Down to the last character, repeat the entries beneath this task.

^^^^

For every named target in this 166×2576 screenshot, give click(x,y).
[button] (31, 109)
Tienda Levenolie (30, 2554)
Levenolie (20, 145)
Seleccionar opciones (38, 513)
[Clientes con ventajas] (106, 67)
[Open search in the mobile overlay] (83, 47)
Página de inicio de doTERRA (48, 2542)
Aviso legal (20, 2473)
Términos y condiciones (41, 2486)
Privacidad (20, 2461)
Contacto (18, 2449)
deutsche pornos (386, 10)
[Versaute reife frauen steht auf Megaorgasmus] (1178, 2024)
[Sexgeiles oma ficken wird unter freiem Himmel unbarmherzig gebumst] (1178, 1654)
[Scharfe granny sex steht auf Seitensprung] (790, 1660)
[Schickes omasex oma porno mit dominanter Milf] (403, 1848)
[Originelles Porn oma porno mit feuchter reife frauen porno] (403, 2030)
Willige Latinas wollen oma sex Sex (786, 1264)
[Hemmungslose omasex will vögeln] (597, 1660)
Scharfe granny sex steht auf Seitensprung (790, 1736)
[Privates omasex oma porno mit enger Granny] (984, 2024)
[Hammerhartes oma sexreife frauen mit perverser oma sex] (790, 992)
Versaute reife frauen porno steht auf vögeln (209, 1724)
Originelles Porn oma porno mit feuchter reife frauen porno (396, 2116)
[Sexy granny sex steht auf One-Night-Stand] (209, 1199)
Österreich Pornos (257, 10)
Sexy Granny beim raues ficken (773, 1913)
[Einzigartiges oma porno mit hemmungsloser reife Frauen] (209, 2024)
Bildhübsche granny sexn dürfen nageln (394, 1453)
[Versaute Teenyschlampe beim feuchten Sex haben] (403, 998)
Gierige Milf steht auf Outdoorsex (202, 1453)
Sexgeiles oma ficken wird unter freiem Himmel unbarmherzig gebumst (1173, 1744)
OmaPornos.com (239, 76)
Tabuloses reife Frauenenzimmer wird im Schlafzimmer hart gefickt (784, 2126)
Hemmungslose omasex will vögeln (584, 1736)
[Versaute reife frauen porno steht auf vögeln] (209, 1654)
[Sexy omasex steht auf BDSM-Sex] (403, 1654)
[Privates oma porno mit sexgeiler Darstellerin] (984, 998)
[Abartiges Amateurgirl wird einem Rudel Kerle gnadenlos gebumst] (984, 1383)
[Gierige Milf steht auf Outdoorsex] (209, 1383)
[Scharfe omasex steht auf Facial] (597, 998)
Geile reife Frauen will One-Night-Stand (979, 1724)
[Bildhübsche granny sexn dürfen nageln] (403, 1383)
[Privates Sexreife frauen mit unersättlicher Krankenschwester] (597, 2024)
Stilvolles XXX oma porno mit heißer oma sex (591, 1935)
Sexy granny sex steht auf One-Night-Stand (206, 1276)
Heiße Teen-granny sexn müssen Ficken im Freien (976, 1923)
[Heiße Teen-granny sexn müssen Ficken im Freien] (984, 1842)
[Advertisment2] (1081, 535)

^^^^

*The answer*:
For every named target in this 166×2576 screenshot, give click(x,y).
[button] (31, 109)
Tienda Levenolie (30, 2554)
Levenolie (20, 145)
Seleccionar opciones (38, 513)
[Clientes con ventajas] (106, 67)
[Open search in the mobile overlay] (83, 47)
Página de inicio de doTERRA (48, 2542)
Aviso legal (20, 2473)
Términos y condiciones (41, 2486)
Privacidad (20, 2461)
Contacto (18, 2449)
deutsche pornos (386, 10)
[Versaute reife frauen steht auf Megaorgasmus] (1178, 2024)
[Sexgeiles oma ficken wird unter freiem Himmel unbarmherzig gebumst] (1178, 1654)
[Scharfe granny sex steht auf Seitensprung] (790, 1660)
[Schickes omasex oma porno mit dominanter Milf] (403, 1848)
[Originelles Porn oma porno mit feuchter reife frauen porno] (403, 2030)
Willige Latinas wollen oma sex Sex (786, 1264)
[Hemmungslose omasex will vögeln] (597, 1660)
Scharfe granny sex steht auf Seitensprung (790, 1736)
[Privates omasex oma porno mit enger Granny] (984, 2024)
[Hammerhartes oma sexreife frauen mit perverser oma sex] (790, 992)
Versaute reife frauen porno steht auf vögeln (209, 1724)
Originelles Porn oma porno mit feuchter reife frauen porno (396, 2116)
[Sexy granny sex steht auf One-Night-Stand] (209, 1199)
Österreich Pornos (257, 10)
Sexy Granny beim raues ficken (773, 1913)
[Einzigartiges oma porno mit hemmungsloser reife Frauen] (209, 2024)
Bildhübsche granny sexn dürfen nageln (394, 1453)
[Versaute Teenyschlampe beim feuchten Sex haben] (403, 998)
Gierige Milf steht auf Outdoorsex (202, 1453)
Sexgeiles oma ficken wird unter freiem Himmel unbarmherzig gebumst (1173, 1744)
OmaPornos.com (239, 76)
Tabuloses reife Frauenenzimmer wird im Schlafzimmer hart gefickt (784, 2126)
Hemmungslose omasex will vögeln (584, 1736)
[Versaute reife frauen porno steht auf vögeln] (209, 1654)
[Sexy omasex steht auf BDSM-Sex] (403, 1654)
[Privates oma porno mit sexgeiler Darstellerin] (984, 998)
[Abartiges Amateurgirl wird einem Rudel Kerle gnadenlos gebumst] (984, 1383)
[Gierige Milf steht auf Outdoorsex] (209, 1383)
[Scharfe omasex steht auf Facial] (597, 998)
Geile reife Frauen will One-Night-Stand (979, 1724)
[Bildhübsche granny sexn dürfen nageln] (403, 1383)
[Privates Sexreife frauen mit unersättlicher Krankenschwester] (597, 2024)
Stilvolles XXX oma porno mit heißer oma sex (591, 1935)
Sexy granny sex steht auf One-Night-Stand (206, 1276)
Heiße Teen-granny sexn müssen Ficken im Freien (976, 1923)
[Heiße Teen-granny sexn müssen Ficken im Freien] (984, 1842)
[Advertisment2] (1081, 535)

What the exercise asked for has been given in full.